Aus Sicht der Bildungsträger, die durch die „vagabundierenden“ Kund/innen große Probleme mit der Planbarkeit der Bildungsmaßnahmen bekommen haben, mögen diese Hinweise oder Anweisungen gar nicht mal nur schlecht sein. Im Sinne der Reform sind sie allerdings nicht.
Wie groß die jeweiligen Finanztöpfe sind, aus denen die Bildungsgutscheine in der einzelnen Agentur und ihren unterschiedlichen Abteilungen bezahlt werden, ist, wie bereits bemerkt, nicht immer ersichtlich. Selbst Mitarbeiter/innen der Arbeitsagentur können die Entscheidungsgrundlagen ihrer Kolleg/innen mitunter nicht nachvollziehen, hört man aus den Agenturen. Jedenfalls scheint das Argument: „Es ist kein Geld mehr da!“ nicht immer aus einer objektiven Sachlage gespeist zu werden.
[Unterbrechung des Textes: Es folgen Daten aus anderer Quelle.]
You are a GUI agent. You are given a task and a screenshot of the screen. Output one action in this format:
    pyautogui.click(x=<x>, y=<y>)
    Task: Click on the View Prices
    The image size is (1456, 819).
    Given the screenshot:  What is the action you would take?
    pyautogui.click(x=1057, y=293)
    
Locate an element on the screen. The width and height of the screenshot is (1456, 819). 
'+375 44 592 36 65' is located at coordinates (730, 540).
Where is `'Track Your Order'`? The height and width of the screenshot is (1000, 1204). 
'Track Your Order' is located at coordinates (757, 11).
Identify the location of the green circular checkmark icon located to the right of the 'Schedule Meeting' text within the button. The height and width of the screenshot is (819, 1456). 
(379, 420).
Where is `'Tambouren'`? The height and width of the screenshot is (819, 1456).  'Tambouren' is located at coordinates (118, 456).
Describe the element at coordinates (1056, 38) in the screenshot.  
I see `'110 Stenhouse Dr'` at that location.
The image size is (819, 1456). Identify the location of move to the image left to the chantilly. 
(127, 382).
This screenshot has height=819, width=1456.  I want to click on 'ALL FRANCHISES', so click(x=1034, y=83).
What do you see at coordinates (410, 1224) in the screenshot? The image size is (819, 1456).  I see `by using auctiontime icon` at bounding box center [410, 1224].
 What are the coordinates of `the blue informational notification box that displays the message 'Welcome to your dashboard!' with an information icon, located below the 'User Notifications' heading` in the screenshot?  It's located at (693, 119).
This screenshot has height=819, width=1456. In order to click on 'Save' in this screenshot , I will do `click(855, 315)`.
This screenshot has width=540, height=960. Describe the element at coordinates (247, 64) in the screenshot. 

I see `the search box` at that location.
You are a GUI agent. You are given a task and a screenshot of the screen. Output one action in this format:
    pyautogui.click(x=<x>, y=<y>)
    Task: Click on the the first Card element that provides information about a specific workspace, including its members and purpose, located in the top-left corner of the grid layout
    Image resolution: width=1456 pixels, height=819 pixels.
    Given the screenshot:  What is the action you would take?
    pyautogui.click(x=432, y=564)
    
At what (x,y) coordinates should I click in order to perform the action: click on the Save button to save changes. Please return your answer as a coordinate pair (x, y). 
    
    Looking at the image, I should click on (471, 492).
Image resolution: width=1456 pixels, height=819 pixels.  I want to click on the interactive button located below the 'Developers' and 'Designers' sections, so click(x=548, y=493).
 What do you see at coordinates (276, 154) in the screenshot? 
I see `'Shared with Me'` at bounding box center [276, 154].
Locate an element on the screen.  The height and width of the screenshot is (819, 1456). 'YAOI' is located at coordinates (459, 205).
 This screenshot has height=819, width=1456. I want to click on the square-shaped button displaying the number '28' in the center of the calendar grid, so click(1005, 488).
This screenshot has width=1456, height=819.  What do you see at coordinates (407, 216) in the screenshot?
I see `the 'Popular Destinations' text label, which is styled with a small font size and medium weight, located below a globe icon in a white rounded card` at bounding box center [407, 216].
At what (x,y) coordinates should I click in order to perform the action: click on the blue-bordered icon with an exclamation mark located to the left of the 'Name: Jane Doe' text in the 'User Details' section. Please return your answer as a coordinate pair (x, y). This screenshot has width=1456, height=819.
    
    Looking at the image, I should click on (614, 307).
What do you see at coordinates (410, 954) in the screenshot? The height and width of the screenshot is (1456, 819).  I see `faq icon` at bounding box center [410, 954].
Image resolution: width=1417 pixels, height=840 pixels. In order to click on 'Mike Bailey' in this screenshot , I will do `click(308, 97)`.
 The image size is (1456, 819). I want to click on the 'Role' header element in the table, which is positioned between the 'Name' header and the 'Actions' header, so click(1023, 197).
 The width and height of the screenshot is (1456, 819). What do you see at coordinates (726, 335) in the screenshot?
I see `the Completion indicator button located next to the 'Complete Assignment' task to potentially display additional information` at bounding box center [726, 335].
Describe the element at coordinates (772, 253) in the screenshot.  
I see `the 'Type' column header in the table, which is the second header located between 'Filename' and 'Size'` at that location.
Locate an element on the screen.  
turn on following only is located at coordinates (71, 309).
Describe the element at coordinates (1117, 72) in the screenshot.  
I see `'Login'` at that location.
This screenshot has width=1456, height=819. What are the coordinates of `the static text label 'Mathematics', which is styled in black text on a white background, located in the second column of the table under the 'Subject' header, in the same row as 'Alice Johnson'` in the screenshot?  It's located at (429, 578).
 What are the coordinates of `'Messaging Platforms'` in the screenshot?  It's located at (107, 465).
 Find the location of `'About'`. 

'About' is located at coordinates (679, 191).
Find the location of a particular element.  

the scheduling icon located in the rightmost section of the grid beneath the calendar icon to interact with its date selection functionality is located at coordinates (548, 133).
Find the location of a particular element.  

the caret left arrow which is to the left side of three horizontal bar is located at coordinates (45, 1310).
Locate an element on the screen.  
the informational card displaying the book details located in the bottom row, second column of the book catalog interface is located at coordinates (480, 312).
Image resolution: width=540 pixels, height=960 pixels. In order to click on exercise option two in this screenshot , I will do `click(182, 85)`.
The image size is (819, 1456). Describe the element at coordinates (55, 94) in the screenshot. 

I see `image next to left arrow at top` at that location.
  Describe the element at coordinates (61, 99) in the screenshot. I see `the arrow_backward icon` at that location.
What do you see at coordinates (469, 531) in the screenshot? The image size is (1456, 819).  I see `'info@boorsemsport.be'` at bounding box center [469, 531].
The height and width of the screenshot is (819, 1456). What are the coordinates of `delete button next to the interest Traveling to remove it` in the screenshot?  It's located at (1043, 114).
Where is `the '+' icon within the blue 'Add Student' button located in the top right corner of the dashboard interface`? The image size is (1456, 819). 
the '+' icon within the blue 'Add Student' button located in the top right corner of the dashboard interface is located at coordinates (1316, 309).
Infrage kommen auf jeden Fall nur zugelassene Maßnahmen. Die Bildungsträger müssen ihre Institutionen und die einzelnen Maßnahmen zukünftig von so genannten „Fachkundigen Stellen“ zertifizieren lassen. Erst dann ist eine Förderung durch die Agentur möglich.


Und das Fazit?

Soweit eine kleine Zusammenstellung der durch die Hartz-Gesetze und ihre Umsetzung geänderten Verfahrensregeln. Abzuwarten bleibt auch, ob mit den geschilderten Verfahrensregeln das Ziel: eine erfolgreiche Vermittlung in den ersten Arbeitsmarkt tatsächlich erreicht wird. Und wie viele Erwerblose von den Reformen profitieren können.
Für die einzelne Agentur-Kundin und den einzelnen Agentur-Kunden gilt mehr denn je: eigenständig Informationen sammeln und darauf aufbauend eine persönliche Strategie entwerfen! Damit man oder frau erfolgreich auch eine sinnvolle Förderung einfordern kann.